From Big Data to Smart Decisions: Using Connected Vehicle Data to Power Regional Transportation Systems
Understanding Shifts in Household Travel: A Comparative Analysis of Surveys from the Houston Region

Household travel surveys (HTS) serve as a vital tool for enhancing travel demand models (TDM), forecasting future traffic volumes, assessing regional transportation plans, and understanding evolving travel behaviors, particularly as societal, economic, and technological factors shape mobility patterns over time. Cambridge Systematics (CS) analyzed data from the Texas Department of Transportation’s (TXDOT) 2023–2024 HTS and the agency’s previous survey conducted in 2007–2009. This longitudinal assessment offers insights into how travel behaviors have shifted over the past 15+ years, highlighting the influence of major external factors, including the COVID-19 pandemic, advancements in transportation technology, and changing consumer behaviors.

A key focus of this analysis is the lasting impact of the COVID-19 pandemic on travel behavior, particularly regarding work-related trips. The widespread adoption of working from home (WFH) and teleworking has transformed commuting patterns, reducing peak-hour travel demand and altering trip generation for jobs which can be performed remotely. Our findings suggest that WFH flexibility varies by industry and income, with higher-income workers and certain professional and technical industries having greater access to remote work, while jobs requiring physical presence remain largely in-person.

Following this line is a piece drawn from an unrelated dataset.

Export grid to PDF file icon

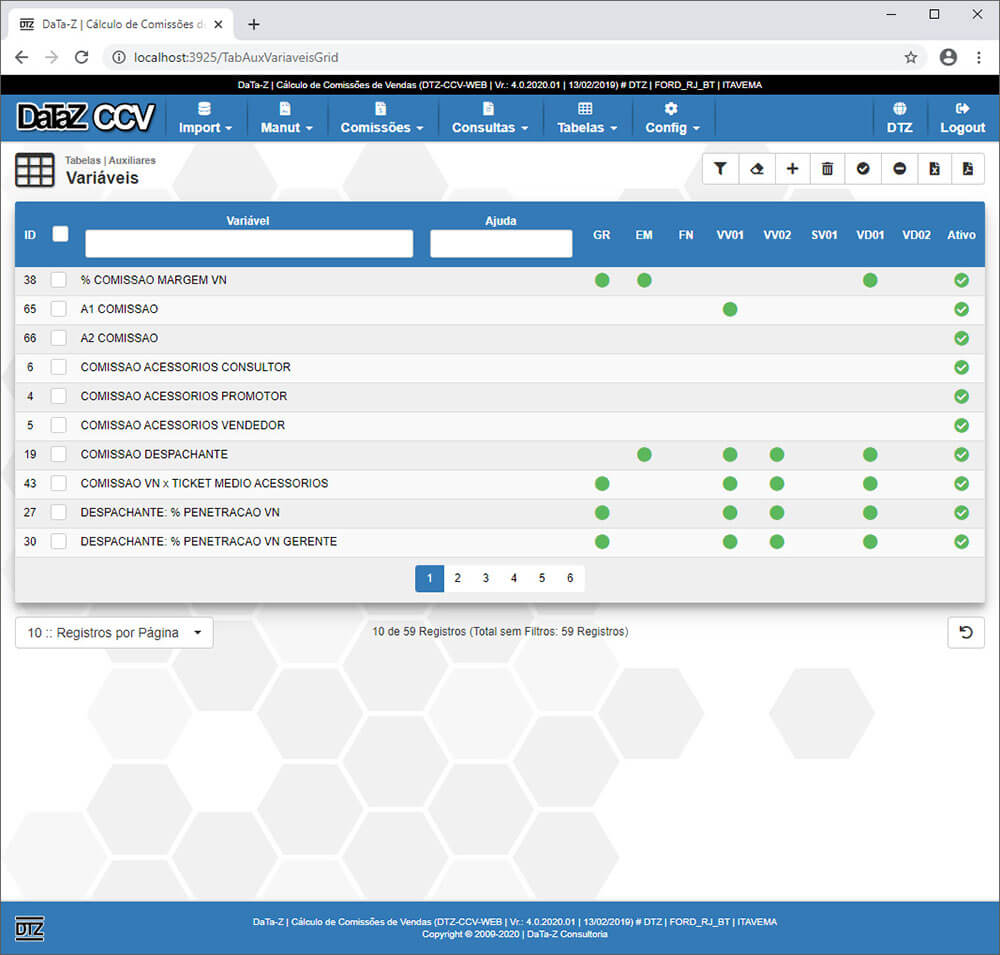(968, 169)
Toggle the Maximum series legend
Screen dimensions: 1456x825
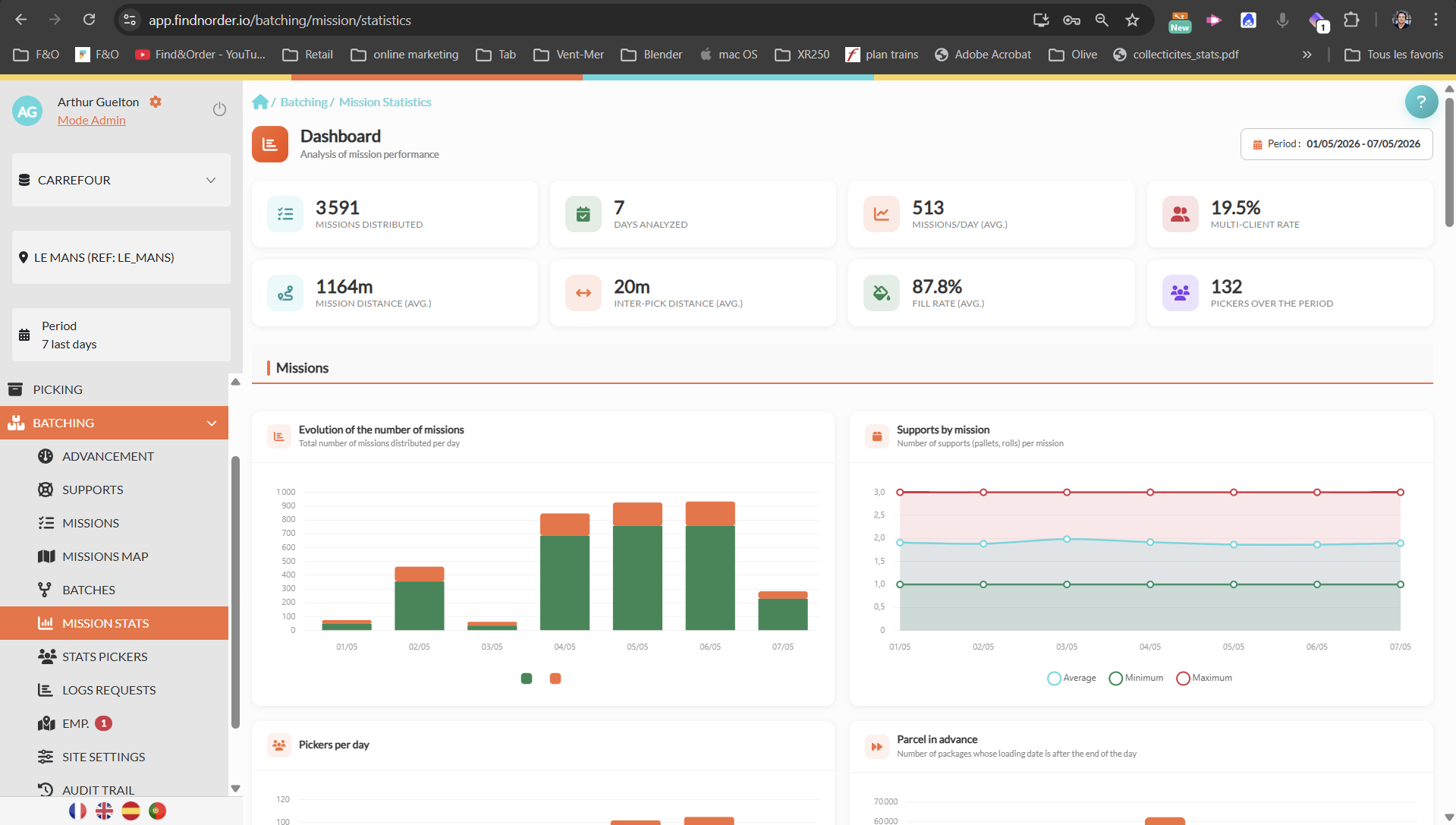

In addition to changes in commuting behavior, we explore shifts in discretionary travel, particularly the effects of e-commerce growth on shopping trips and commercial vehicle deliveries. As online shopping has become more widespread, household shopping trip frequency has shifted. Comparisons of HTS data over time indicate that overall household trip rates have decreased. Previously, trip rates consistently increased with income level, whereas recent HTS data shows a plateau at higher income levels. Similarly, recent household trip rates by household size do not exhibit the same rate of increase. Notably, large, high-income households are no longer generating as many trips as they once did. This shift may be attributed, in part, to the rise of ecommerce, as delivery services replace trips that would have previously been made to brick-and-mortar stores. At the same time, this shift has contributed to increased last-mile freight activity, as commercial vehicles make more frequent residential deliveries.

Beyond behavioral changes, this study evaluates the evolution of travel modes. The emergence of new mobility options, such as transportation network companies (TNCs) has influenced mode choice and accessibility. By analyzing survey responses across different travel modes, we assess how TNCs have integrated into the transportation landscape, whether they have replaced personal vehicle trips or supplemented public transit. We also examine transit ridership trends in light of these emerging options and other external factors.

Additionally, a significant aspect of this study is the transpiration in survey collection methodologies. HGAC’s 2007-2009 HTS relied on traditional paper-based household travel diaries, requiring participants to manually record their trips. In contrast, the 2023-2024 survey incorporates an online portal as well as smartphone GPS-based data collection, offering the potential for more precise trip details, reduced respondent burden, and improved data accuracy. While some do not use the app by choice or lack of access, the increased capture of trip information is worth its inclusion.